HESI RN
Pediatric HESI Quizlet
1. A child diagnosed with Kawasaki disease is brought to the clinic. The mother reports that her child is irritable, refuses to eat, and has skin peeling on both hands and feet. Which intervention should the nurse instruct the mother to implement first?
- A. Place the child in a quiet environment
- B. Make a list of foods that the child likes
- C. Encourage the parents to rest when possible
- D. Apply lotion to hands and feet
Correct answer: A
Rationale: The correct intervention for a child with Kawasaki disease, presenting with irritability and skin peeling, is to place the child in a quiet environment. This helps reduce environmental stimuli, calming the child and aiding in managing the symptoms associated with the disease. Choice B is incorrect as addressing food preferences is not the priority in this situation. Choice C is incorrect as the focus should be on the child's immediate needs. Choice D is incorrect as applying lotion is not the first-line intervention for Kawasaki disease symptoms.
2. A mother reports to the nurse at the pediatric clinic that her toddler has had a fever and sore throat for the past two days. The nurse observes several swollen red spots on the child's body, some of which are fluid-filled blisters. What action should the nurse take?
- A. Obtain a fluid culture from the blisters
- B. Administer a fever-reducing medication
- C. Cover the draining vesicles with a dressing
- D. Implement transmission precautions
Correct answer: D
Rationale: The presence of swollen red spots and fluid-filled blisters may indicate a contagious condition. Implementing transmission precautions is crucial to prevent the spread of the infection to others in the clinic setting.

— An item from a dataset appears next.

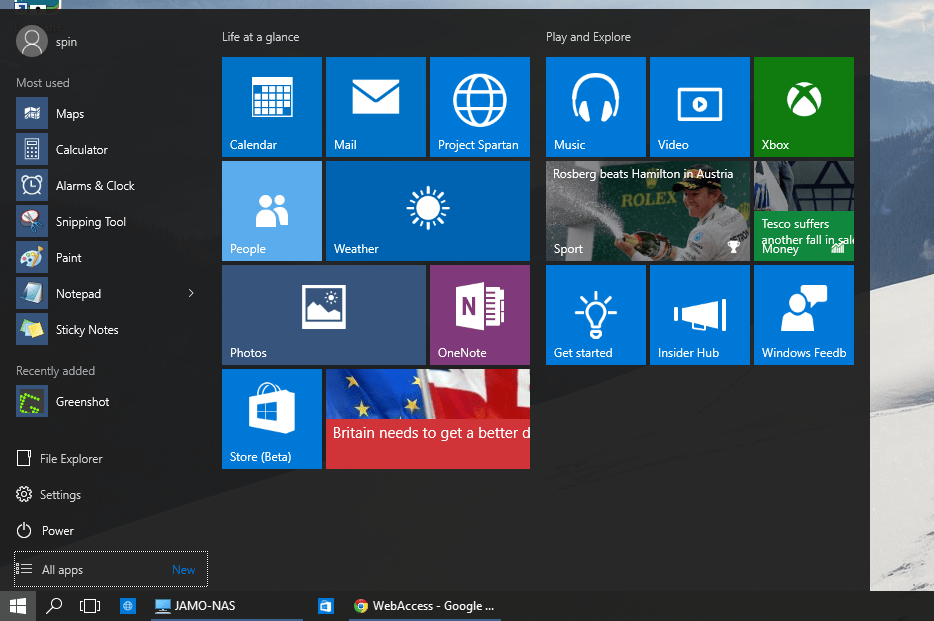
Task: Open the Rosberg beats Hamilton Sport story
Action: pos(646,211)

3. An adolescent female who is leaning forward with her hands on her knees to breathe tells the practical nurse that she has been using triamcinolone (Azmacort) inhalation aerosol before coming to the clinic. Which action should the PN implement?
- A. Obtain vital signs and assess breath sounds for wheezing.
- B. Collect a blood sample for white blood cell count.
- C. Give the client a nebulizer breathing treatment.
- D. Administer another dose of Azmacort.
Correct answer: A
Rationale: When a patient presents with breathing difficulties, the first action should be to assess vital signs and breath sounds to evaluate the severity of the condition. This assessment will provide crucial information to determine the appropriate course of action and treatment. Collecting a blood sample for a white blood cell count, giving a nebulizer treatment, or administering another dose of Azmacort would not be the initial priority in this situation. Therefore, option A is the correct choice as it focuses on assessing the patient's respiratory status to guide further interventions.
4. A 16-year-old female student with a history of asthma controlled with both an oral antihistamine and an albuterol (ProAir) metered-dose inhaler (MDI) comes to the school nurse. The student complains that she cannot sleep at night, feels shaky, and her heart feels like it is 'beating a mile a minute.' Which information is most important for the nurse to obtain?
- A. When she last took the antihistamine.
- B. When her last asthma attack occurred.
- C. Duration of most asthma attacks.
- D. How often the MDI is used daily.
Correct answer: D
Rationale: The most crucial information for the nurse to obtain in this scenario is how often the metered-dose inhaler (MDI) is used daily. This information will help assess if the symptoms of insomnia, shakiness, and palpitations are potentially related to overuse of the inhaler, which can cause side effects such as tremors and palpitations. Monitoring the frequency of MDI usage is essential in managing asthma and ensuring appropriate medication administration.
5. A 7-year-old child is admitted to the hospital with nephrotic syndrome. The nurse notes that the child has gained 3 pounds in the past 24 hours. What should the nurse do first?
- A. Administer a diuretic as prescribed
- B. Restrict the child’s fluid intake
- C. Notify the healthcare provider
- D. Measure the child’s abdominal girth
Correct answer: C
Rationale: In a child with nephrotic syndrome experiencing sudden weight gain, the priority action for the nurse is to notify the healthcare provider. This weight gain could indicate worsening edema or fluid retention, necessitating immediate medical evaluation and intervention. The healthcare provider can conduct a comprehensive assessment, order necessary tests, and adjust the treatment plan accordingly. Administering a diuretic, restricting fluid intake, or measuring abdominal girth should not be initiated without healthcare provider consultation to ensure appropriate management of the child's condition.